------------------------------------------------------------------------------
NVIDIA CUDA Profiler Tools Interface (CUPTI)
Release Notes
CUDA Toolkit 4.1
------------------------------------------------------------------------------

FILES IN THE RELEASE:
--------------------
* <cupti_dir>/include  : Contains CUPTI header files

* <cupti_dir>/lib*     : Contains CUPTI library

* <cupti_dir>/sample   : Contains samples showing use of the CUPTI APIs

* <cupti_dir>/doc      : Contains the CUPTI release notes and User's Guide.


SUPPORTED DISTRIBUTIONS
-----------------------
CUPTI is supported on all platforms for which CUDA Toolkit is supported.


SYSTEM REQUIREMENTS
-------------------
. CUDA-enabled GPU
  See http://www.nvidia.com/object/cuda_learn_products.html

. NVIDIA Display Driver

. NVIDIA CUDA Toolkit


INSTALLATION AND SETUP
---------------------
1) Install the NVIDIA display driver

2) Install the NVIDIA CUDA Toolkit

This will install CUPTI into <cuda_dir>/extras/CUPTI (<cuda_dir>
is specified during Toolkit install).


COMPILING AND RUNNING CUPTI SAMPLES
----------------------------------- 
On Windows, the compiling and running CUPTI samples using the included
Makefiles requires the Cygwin environment.

To compile:
 > cd <cupti_dir>/sample/<sample>
 > make

To run the sample:
 > make run


INCOMPATIBLE CHANGES FROM CUPTI 4.0
-----------------------------------
A number of non-backward compatible API changes are made in 4.1. These
changes require minor source modifications to existing code compiled
against CUPTI 4.0. In addition, some previously incorrect and
undefined behavior is now prevented by improved error checking. Your
code may need to be modified to handle these new error cases.

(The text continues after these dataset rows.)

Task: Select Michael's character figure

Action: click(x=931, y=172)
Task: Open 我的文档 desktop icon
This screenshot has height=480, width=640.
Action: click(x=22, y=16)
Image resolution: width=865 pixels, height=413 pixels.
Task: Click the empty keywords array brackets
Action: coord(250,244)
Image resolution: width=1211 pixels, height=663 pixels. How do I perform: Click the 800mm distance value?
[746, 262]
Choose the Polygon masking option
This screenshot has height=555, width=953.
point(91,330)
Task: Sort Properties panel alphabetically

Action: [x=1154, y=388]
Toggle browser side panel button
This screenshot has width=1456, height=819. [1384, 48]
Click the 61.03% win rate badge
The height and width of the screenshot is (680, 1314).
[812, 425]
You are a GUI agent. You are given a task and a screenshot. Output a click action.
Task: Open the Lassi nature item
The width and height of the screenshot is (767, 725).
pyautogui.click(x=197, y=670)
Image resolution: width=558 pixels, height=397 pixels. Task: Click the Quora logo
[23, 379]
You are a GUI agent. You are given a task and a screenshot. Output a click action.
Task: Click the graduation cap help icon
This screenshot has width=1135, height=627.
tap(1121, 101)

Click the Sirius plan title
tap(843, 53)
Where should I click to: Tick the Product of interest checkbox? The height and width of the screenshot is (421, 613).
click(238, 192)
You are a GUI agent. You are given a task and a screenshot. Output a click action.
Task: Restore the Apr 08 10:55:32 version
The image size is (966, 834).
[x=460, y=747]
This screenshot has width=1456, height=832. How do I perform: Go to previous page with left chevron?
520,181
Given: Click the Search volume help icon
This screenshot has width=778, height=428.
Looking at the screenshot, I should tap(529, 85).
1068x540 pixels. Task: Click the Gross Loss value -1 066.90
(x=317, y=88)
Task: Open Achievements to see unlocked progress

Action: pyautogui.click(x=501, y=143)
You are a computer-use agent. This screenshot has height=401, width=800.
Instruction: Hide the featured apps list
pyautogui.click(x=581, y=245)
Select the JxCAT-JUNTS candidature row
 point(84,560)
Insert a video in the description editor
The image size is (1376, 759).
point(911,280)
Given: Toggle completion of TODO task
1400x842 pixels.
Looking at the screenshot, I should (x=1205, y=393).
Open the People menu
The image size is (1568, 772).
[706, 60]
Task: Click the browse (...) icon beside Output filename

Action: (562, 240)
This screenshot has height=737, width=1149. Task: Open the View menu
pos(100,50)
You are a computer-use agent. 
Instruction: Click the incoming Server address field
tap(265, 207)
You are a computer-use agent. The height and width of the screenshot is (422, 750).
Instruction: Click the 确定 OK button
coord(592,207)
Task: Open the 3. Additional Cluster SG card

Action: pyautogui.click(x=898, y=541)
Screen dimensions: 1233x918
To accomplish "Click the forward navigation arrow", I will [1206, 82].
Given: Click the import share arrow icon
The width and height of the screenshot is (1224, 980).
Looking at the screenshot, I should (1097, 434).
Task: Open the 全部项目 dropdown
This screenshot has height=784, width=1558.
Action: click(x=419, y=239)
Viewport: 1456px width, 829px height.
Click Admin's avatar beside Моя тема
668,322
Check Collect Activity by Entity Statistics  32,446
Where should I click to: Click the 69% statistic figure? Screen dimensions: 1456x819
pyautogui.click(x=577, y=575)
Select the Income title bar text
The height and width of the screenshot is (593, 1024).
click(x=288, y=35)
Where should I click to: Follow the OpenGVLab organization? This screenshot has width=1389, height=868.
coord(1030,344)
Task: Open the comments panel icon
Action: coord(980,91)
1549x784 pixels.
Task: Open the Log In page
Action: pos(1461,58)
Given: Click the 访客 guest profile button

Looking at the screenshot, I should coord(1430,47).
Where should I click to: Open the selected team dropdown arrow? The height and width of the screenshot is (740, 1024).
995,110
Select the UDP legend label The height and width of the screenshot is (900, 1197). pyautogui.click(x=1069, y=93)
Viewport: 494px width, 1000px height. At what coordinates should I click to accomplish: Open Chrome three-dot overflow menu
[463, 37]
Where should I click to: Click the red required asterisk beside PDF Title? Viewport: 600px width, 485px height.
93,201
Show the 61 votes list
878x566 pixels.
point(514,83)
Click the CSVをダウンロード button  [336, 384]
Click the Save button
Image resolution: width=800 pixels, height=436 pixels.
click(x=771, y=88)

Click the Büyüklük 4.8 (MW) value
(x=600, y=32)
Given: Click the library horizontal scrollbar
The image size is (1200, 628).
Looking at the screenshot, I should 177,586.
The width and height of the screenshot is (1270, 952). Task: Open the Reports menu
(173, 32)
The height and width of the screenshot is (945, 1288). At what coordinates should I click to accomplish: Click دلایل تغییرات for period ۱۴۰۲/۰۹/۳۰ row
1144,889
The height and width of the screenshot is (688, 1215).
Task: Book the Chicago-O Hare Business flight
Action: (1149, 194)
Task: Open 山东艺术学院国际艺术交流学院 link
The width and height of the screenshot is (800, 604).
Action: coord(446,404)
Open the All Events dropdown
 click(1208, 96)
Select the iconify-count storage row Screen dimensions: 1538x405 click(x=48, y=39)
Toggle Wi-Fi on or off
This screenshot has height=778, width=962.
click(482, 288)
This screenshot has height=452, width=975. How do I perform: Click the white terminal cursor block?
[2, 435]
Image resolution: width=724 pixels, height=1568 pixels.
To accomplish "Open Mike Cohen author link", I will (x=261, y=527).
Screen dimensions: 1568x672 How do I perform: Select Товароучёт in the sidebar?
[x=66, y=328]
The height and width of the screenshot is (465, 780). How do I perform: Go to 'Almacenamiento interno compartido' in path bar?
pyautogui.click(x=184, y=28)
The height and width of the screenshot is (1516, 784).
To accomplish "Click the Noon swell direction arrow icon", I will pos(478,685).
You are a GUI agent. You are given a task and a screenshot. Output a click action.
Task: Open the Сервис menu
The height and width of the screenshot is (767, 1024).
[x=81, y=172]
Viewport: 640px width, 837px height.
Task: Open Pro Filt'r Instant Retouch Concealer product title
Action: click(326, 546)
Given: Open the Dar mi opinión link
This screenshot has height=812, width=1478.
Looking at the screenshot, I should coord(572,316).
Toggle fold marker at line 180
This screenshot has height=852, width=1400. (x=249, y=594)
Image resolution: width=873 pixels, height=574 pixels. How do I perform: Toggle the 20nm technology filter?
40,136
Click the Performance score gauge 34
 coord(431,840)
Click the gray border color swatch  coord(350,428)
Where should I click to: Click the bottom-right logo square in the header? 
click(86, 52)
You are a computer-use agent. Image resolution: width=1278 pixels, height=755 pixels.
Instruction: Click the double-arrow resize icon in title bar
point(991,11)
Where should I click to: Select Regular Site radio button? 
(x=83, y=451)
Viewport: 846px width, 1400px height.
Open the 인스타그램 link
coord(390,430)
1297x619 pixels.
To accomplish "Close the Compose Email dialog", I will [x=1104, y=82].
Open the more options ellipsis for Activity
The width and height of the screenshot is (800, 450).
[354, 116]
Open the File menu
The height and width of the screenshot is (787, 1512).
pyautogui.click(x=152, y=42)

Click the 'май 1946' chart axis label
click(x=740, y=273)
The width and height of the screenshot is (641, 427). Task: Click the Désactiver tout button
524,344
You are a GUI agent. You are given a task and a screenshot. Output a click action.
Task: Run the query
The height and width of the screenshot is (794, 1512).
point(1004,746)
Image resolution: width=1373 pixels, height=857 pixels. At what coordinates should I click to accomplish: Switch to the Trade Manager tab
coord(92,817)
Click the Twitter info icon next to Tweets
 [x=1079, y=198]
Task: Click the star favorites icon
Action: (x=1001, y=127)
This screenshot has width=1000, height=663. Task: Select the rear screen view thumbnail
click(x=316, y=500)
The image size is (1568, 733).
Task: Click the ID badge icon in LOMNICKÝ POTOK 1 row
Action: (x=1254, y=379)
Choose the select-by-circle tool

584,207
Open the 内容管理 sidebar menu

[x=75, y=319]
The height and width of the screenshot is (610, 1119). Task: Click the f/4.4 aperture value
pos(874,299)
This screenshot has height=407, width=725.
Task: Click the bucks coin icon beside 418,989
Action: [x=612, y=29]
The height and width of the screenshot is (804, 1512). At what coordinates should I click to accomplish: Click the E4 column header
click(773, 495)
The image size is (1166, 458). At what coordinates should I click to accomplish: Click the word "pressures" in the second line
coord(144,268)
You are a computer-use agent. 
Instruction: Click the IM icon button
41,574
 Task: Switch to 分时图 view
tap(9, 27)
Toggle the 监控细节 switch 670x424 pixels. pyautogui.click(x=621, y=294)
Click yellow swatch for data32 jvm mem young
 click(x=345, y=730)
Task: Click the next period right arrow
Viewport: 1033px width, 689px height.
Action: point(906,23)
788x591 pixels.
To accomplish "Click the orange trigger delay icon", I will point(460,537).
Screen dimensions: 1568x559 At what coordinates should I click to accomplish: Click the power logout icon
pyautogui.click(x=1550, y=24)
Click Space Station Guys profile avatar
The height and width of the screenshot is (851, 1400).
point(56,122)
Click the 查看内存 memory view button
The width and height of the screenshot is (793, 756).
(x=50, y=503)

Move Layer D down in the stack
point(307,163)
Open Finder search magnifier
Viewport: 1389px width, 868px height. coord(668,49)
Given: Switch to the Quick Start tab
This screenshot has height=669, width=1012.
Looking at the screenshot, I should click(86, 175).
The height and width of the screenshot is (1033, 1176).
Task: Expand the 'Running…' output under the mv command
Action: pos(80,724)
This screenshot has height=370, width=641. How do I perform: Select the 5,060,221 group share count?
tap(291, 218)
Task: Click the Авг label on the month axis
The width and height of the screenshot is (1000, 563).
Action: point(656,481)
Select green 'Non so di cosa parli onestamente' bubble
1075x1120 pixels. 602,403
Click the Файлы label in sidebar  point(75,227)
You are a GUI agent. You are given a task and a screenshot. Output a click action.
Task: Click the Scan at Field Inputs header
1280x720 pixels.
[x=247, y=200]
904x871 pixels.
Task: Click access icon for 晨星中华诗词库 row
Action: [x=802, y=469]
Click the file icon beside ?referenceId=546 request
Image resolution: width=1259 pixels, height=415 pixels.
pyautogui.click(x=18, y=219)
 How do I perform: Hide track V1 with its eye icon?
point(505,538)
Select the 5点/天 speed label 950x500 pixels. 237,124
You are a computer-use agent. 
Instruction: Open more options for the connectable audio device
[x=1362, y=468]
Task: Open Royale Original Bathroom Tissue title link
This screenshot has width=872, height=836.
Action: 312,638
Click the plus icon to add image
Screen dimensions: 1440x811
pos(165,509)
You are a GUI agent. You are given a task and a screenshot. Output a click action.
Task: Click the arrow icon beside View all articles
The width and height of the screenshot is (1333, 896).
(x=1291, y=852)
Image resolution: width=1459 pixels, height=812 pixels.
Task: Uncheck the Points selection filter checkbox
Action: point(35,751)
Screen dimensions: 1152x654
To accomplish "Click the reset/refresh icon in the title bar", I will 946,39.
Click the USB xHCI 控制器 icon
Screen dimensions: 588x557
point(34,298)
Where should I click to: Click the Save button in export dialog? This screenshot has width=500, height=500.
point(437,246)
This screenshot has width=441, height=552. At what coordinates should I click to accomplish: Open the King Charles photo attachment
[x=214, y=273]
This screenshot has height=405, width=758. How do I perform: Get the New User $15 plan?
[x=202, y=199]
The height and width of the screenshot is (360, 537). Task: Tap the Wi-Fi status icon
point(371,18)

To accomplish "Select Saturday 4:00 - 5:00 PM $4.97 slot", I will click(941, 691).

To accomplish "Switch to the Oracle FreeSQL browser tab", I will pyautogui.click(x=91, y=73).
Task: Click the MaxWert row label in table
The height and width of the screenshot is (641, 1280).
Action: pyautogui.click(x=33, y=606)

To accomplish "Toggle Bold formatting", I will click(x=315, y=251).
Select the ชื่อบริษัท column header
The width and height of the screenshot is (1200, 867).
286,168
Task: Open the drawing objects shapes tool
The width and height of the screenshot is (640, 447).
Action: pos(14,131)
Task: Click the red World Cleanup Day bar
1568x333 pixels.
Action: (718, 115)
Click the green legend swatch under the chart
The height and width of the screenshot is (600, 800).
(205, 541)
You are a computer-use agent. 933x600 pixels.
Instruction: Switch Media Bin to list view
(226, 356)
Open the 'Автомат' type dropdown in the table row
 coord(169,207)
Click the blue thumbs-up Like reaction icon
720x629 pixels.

- Multiple CUPTI subscribers are not allowed. In 4.0, cuptiSubscribe()
  could be used to enable multiple subscriber callback functions to be
  active at the same time. When multiple callback functions were
  subscribed, invocation of those callbacks did not respect the domain
  registration for those callback functions. In 4.1, cuptiSubscribe()
  returns CUPTI_ERROR_MAX_LIMIT_REACHED if there is already an active
  subscriber.

- The CUpti_EventID values for tesla devices have changed in 4.1 to
  make all CUpti_EventID values unique across all devices. Going
  forward CUpti_EventID values will be added for new devices and
  events, but existing values will not be changed. If your application
  has stored CUpti_EventID values (for example, as part of the data
  collected for a profiling session), those CUpti_EventIDs must be
  translated to the new ID values before being used in 4.1 APIs.

- In enumeration CUpti_EventDomainAttribute,
  CUPTI_EVENT_DOMAIN_MAX_EVENTS has been removed. The number of events
  in an event domain can be retrieved with
  cuptiEventDomainGetNumEvents().

- cuptiDeviceGetAttribute(), cuptiEventGroupGetAttribute() and
  cuptiEventGroupSetAttribute() now take a size parameter and the
  'value' parameter now has type 'void *'.

- cuptiEventDomainGetAttribute() no longer takes a CUdevice
  parameter. This function is now used to get event domain attributes
  that are device independent. A new function
  cuptiDeviceGetEventDomainAttribute() is added to get event domain
  attributes that are device dependent.

- cuptiEventDomainGetNumEvents(), cuptiEventDomainEnumEvents() and
  cuptiEventGetAttribute() no longer take a CUdevice parameter.

- The contextUid field of the CUpti_CallbackData structure has been
  changed from type uint64_t to type uint32_t.


KNOWN ISSUES
------------

- CUPTI activity record collection must be initialized before any CUDA
  function is invoked. If not, activity collection may be incomplete
  or entirely disabled. Make sure that some CUPTI activity API (such
  as cuptiActivityEnable()) is called before the first CUDA driver or
  runtime function.